▶ WORK TASK
Please repeat, exactly as written, every line from the one containing "The width and" through the last line of the records, both included, and leave out any pictures.
************
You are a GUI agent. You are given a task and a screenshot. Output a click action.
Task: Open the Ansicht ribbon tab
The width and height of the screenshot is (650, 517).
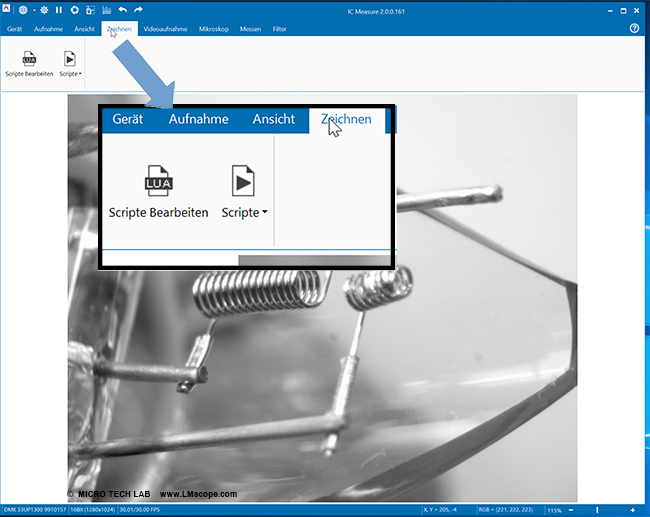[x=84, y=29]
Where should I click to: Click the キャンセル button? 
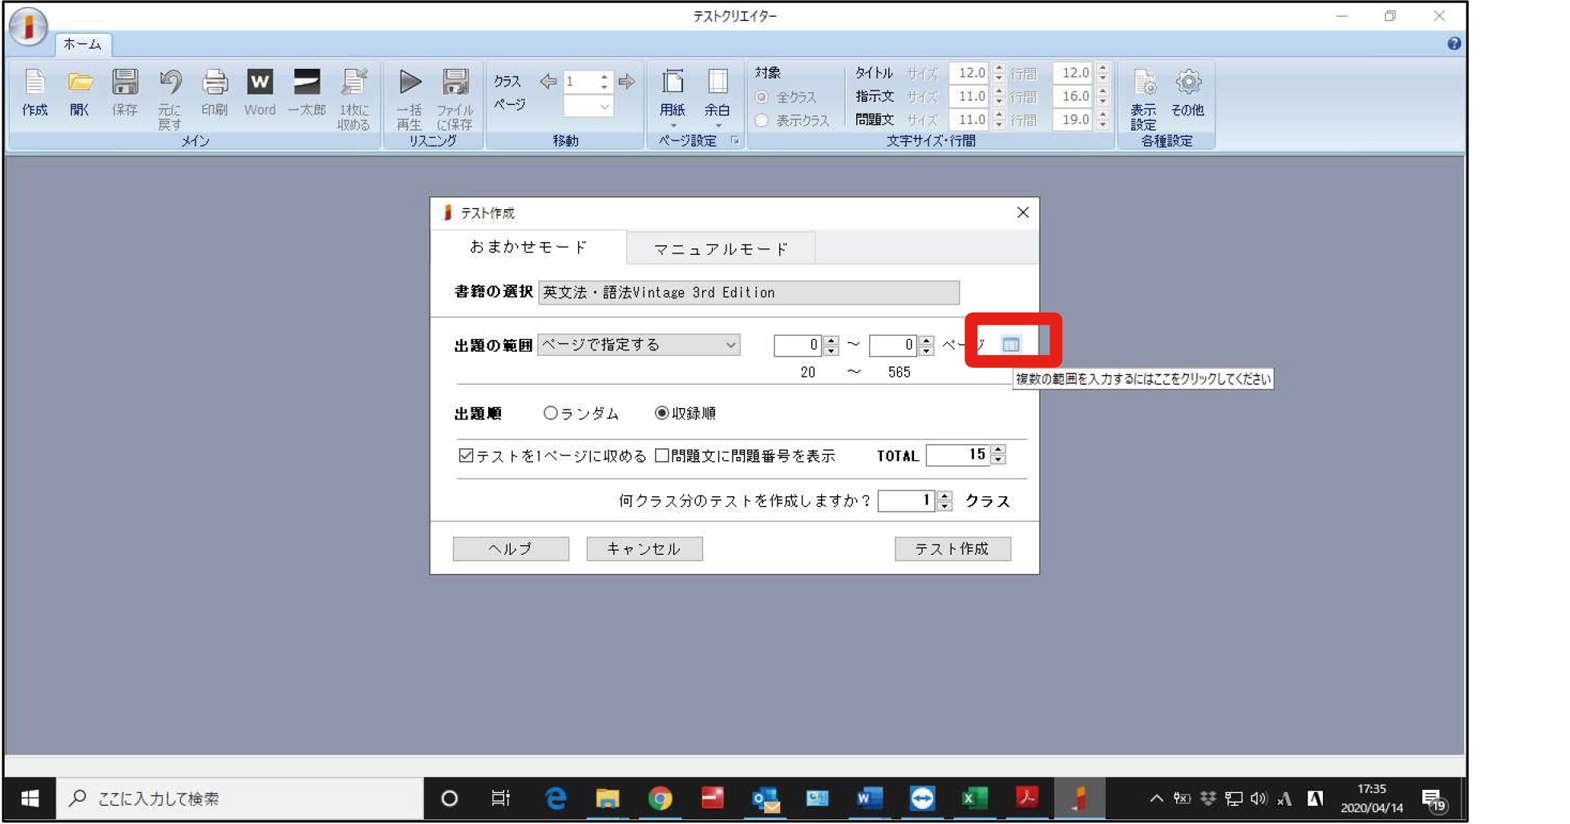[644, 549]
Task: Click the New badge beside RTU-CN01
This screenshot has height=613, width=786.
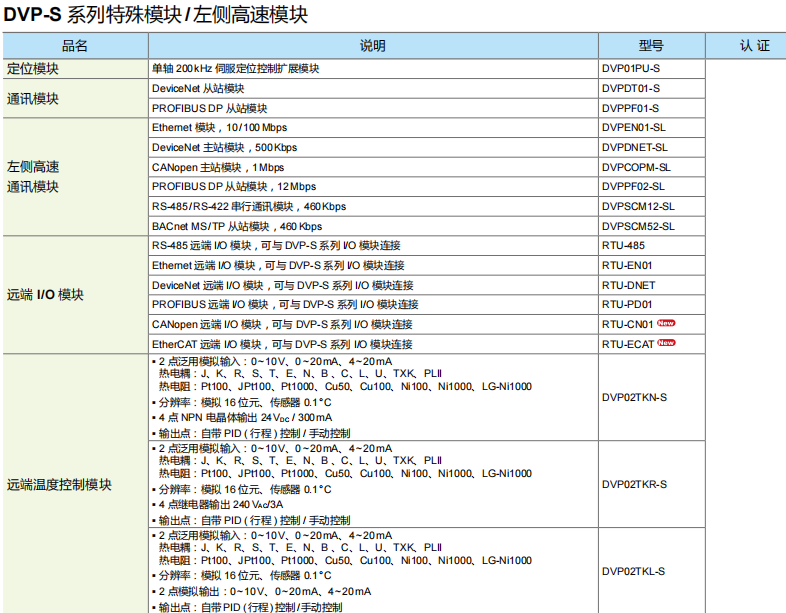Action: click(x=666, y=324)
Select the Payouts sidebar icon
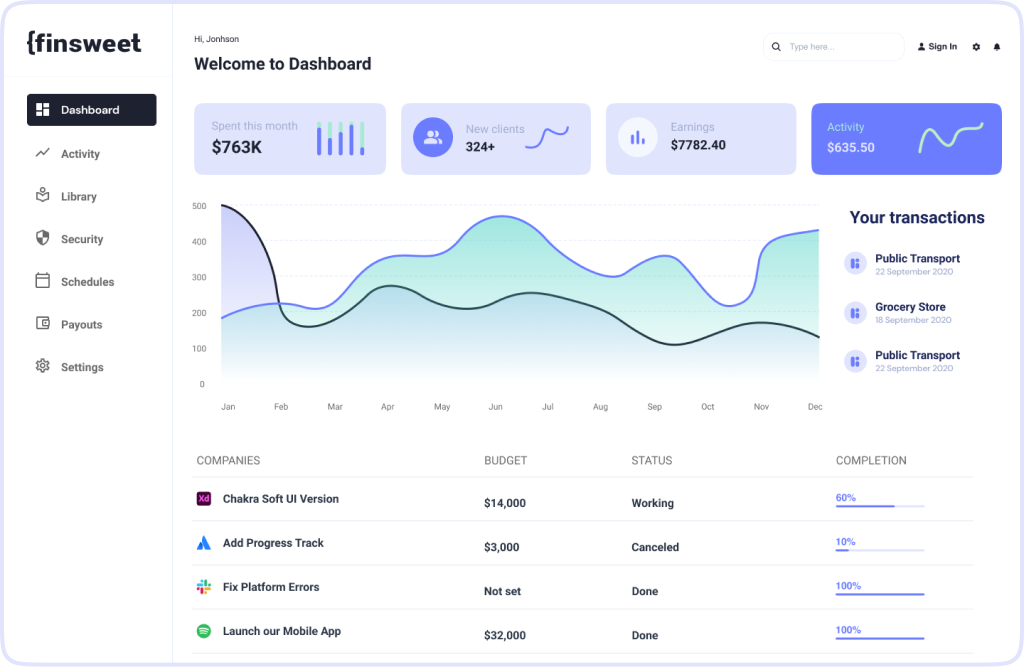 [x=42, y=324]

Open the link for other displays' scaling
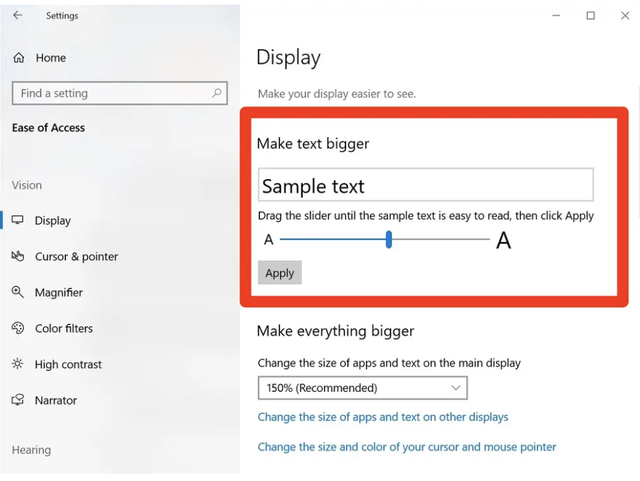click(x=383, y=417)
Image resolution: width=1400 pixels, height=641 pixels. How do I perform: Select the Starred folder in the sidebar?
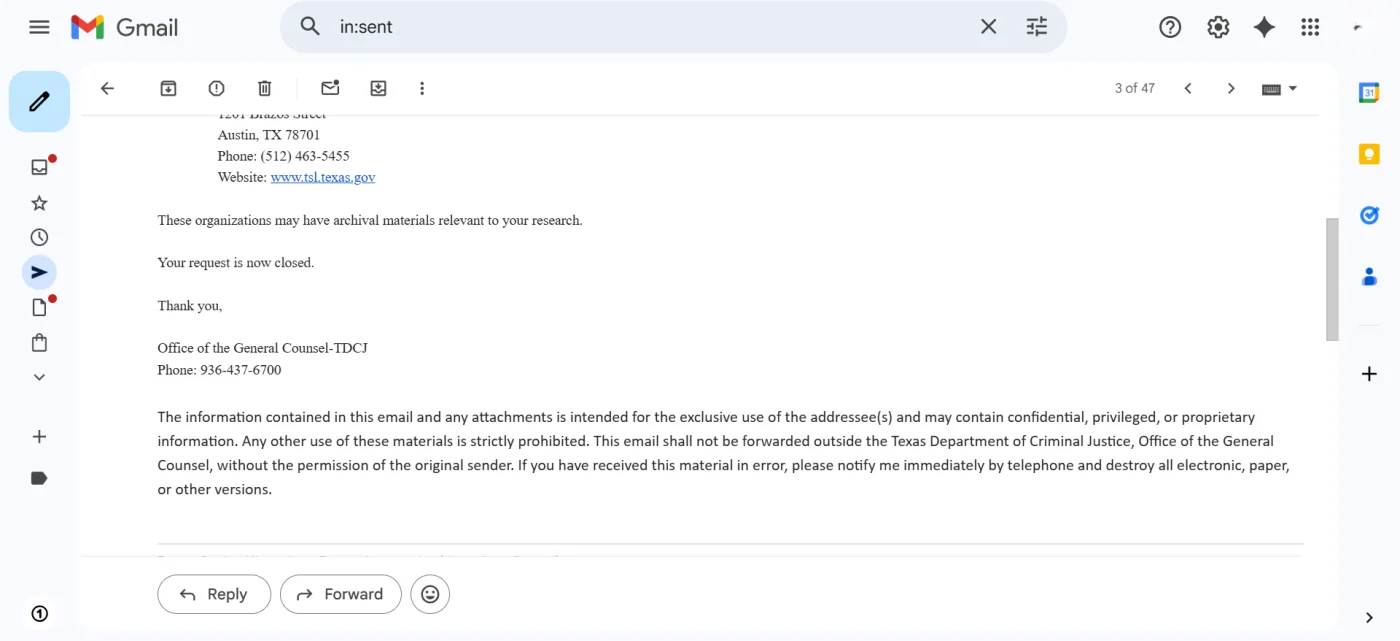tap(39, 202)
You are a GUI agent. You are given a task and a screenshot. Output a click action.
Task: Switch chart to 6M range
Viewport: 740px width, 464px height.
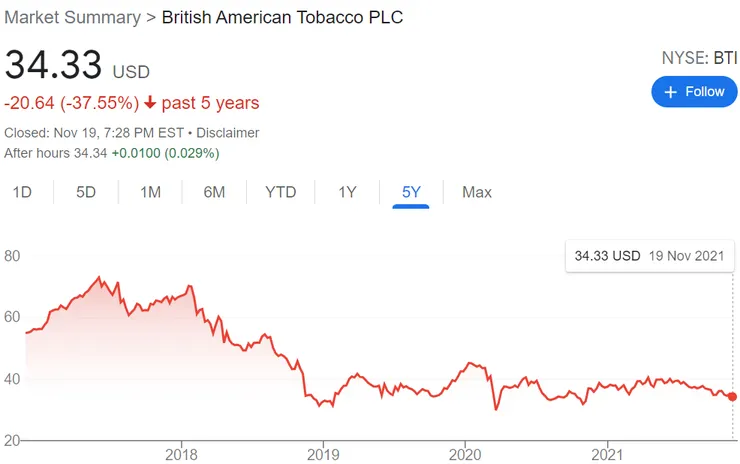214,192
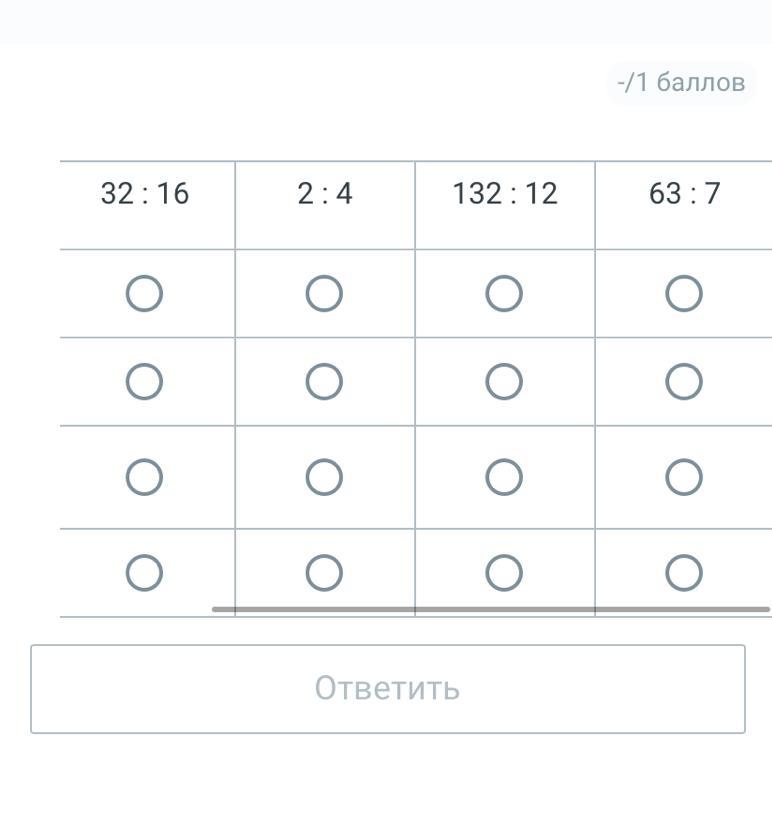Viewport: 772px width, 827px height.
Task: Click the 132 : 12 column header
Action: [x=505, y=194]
************
▶ REPLY TO THE EXERCISE
The width and height of the screenshot is (650, 517).
[x=84, y=29]
Where should I click to: Click the キャンセル button? 
[644, 549]
Task: Click the New badge beside RTU-CN01
This screenshot has height=613, width=786.
Action: click(x=666, y=324)
Select the Payouts sidebar icon
 [x=42, y=324]

Open the link for other displays' scaling
click(x=383, y=417)
Image resolution: width=1400 pixels, height=641 pixels. How do I perform: Select the Starred folder in the sidebar?
tap(39, 202)
You are a GUI agent. You are given a task and a screenshot. Output a click action.
Task: Switch chart to 6M range
Viewport: 740px width, 464px height.
214,192
Viewport: 772px width, 827px height.
Task: Click the 132 : 12 column header
Action: [x=505, y=194]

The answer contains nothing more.